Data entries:
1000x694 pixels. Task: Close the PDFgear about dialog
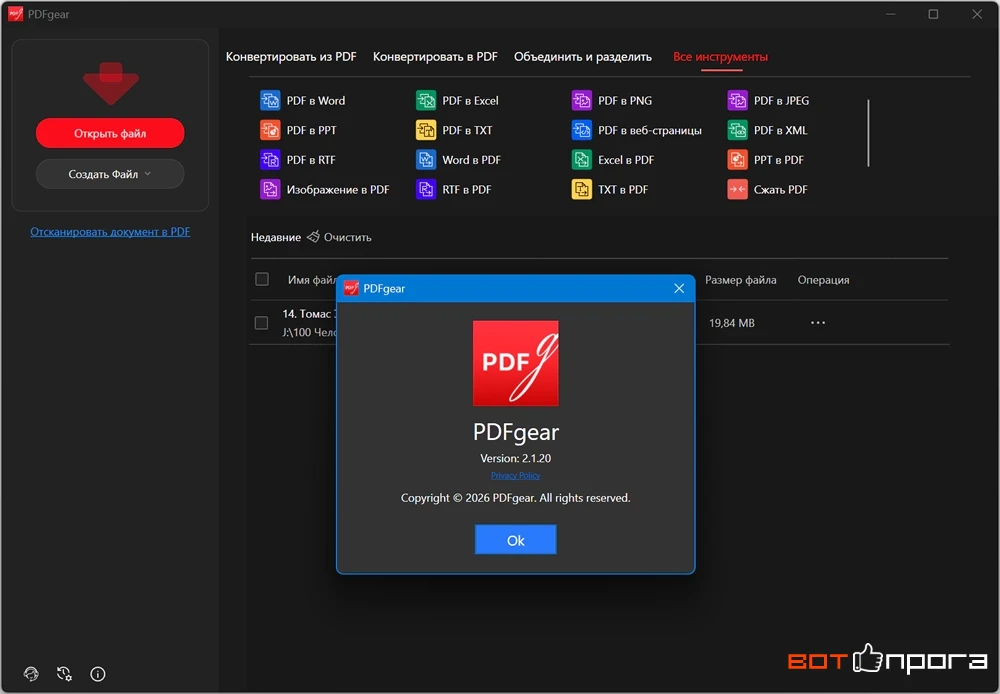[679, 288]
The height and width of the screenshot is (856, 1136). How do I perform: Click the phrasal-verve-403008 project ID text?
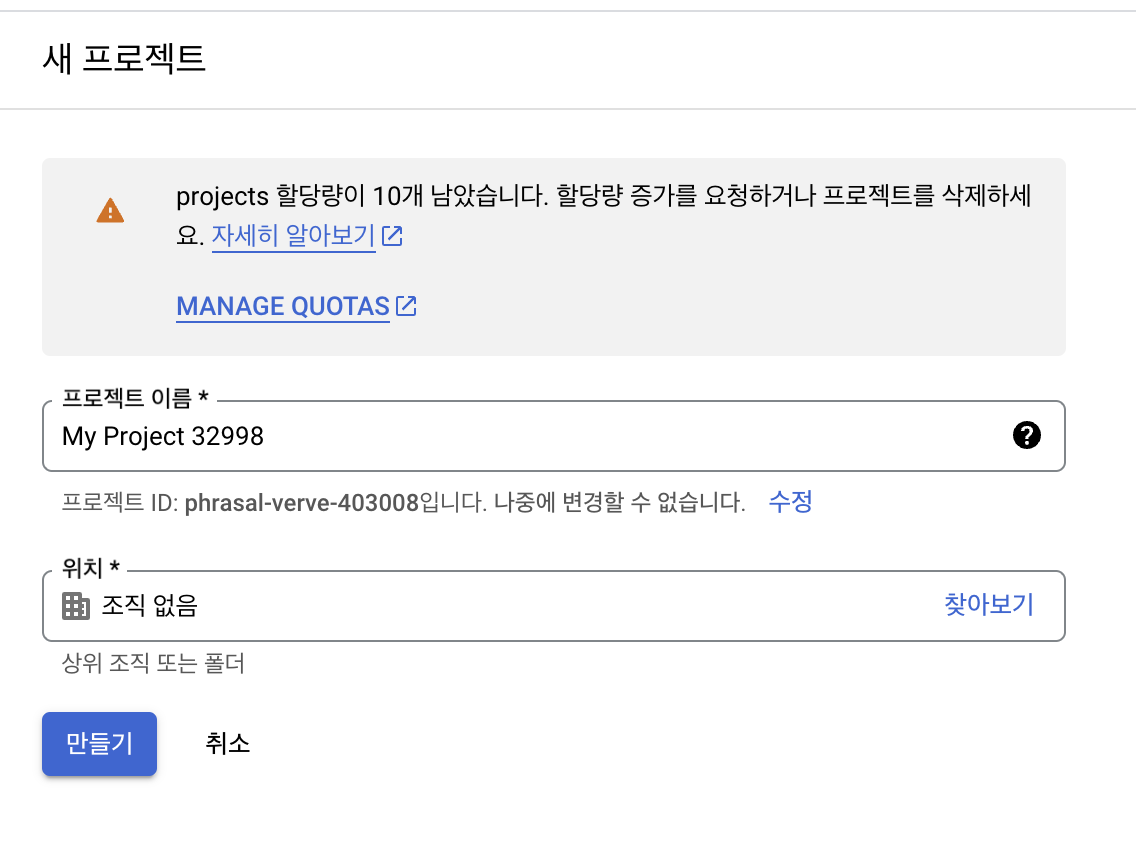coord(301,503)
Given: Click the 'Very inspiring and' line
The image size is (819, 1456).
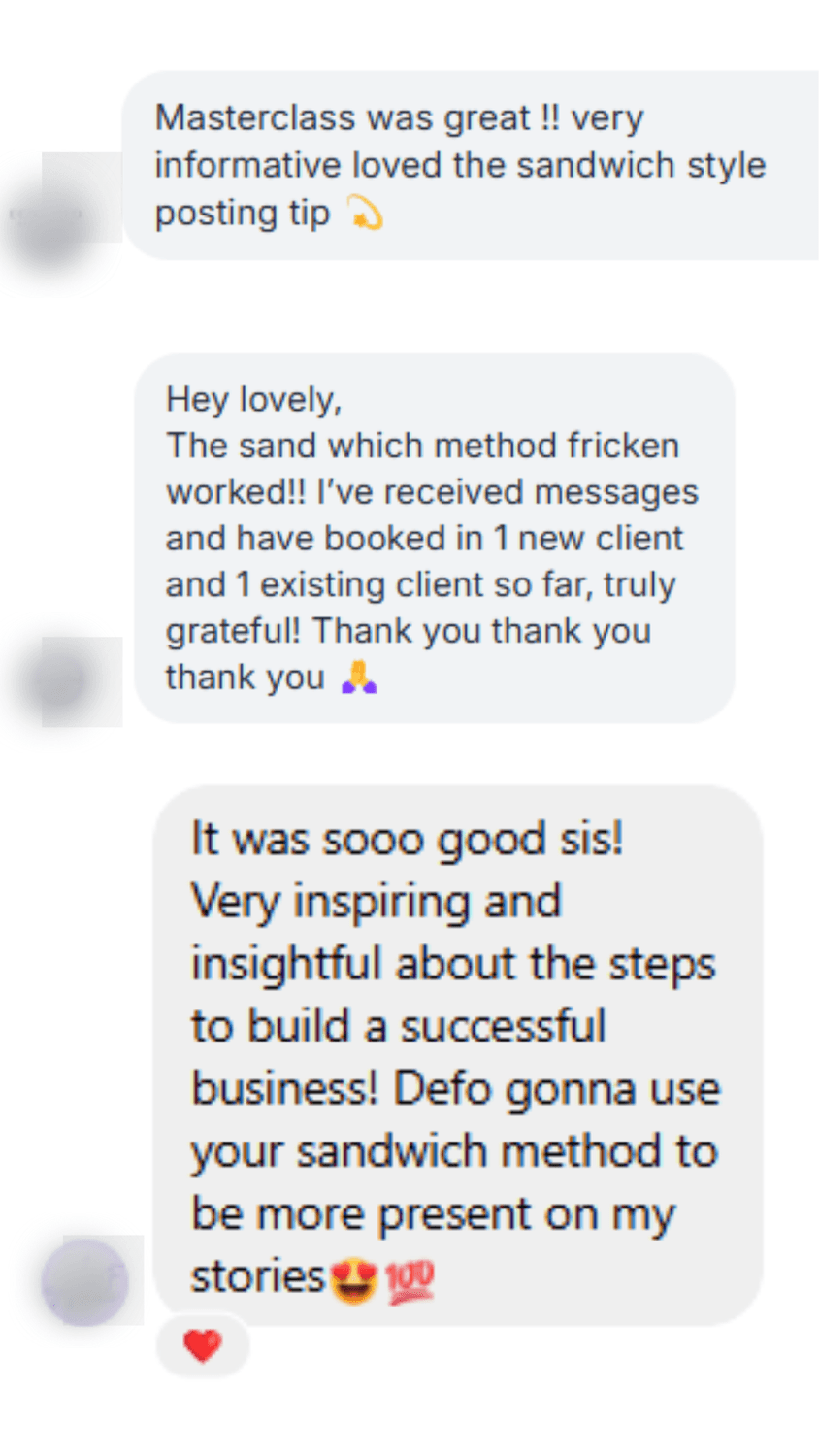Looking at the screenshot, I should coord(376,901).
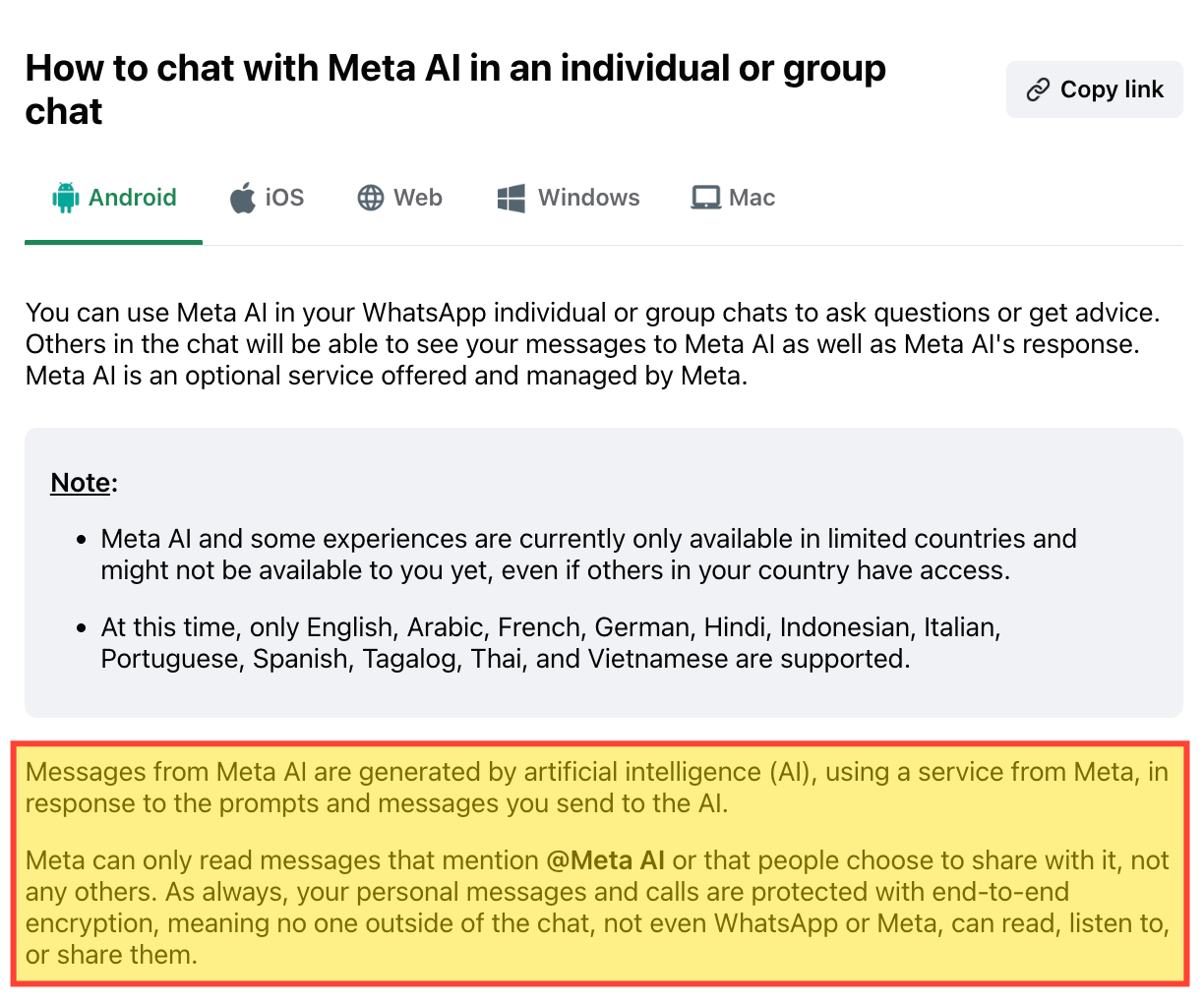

# Aim of the task:
A verbatim copy of every record is required, with all pictures excluded.

# Task response:
1000x694 pixels. Task: Close the PDFgear about dialog
[679, 288]
The height and width of the screenshot is (856, 1136). How do I perform: Click the phrasal-verve-403008 project ID text?
coord(301,503)
Given: Click the 'Very inspiring and' line
The image size is (819, 1456).
Looking at the screenshot, I should coord(376,901).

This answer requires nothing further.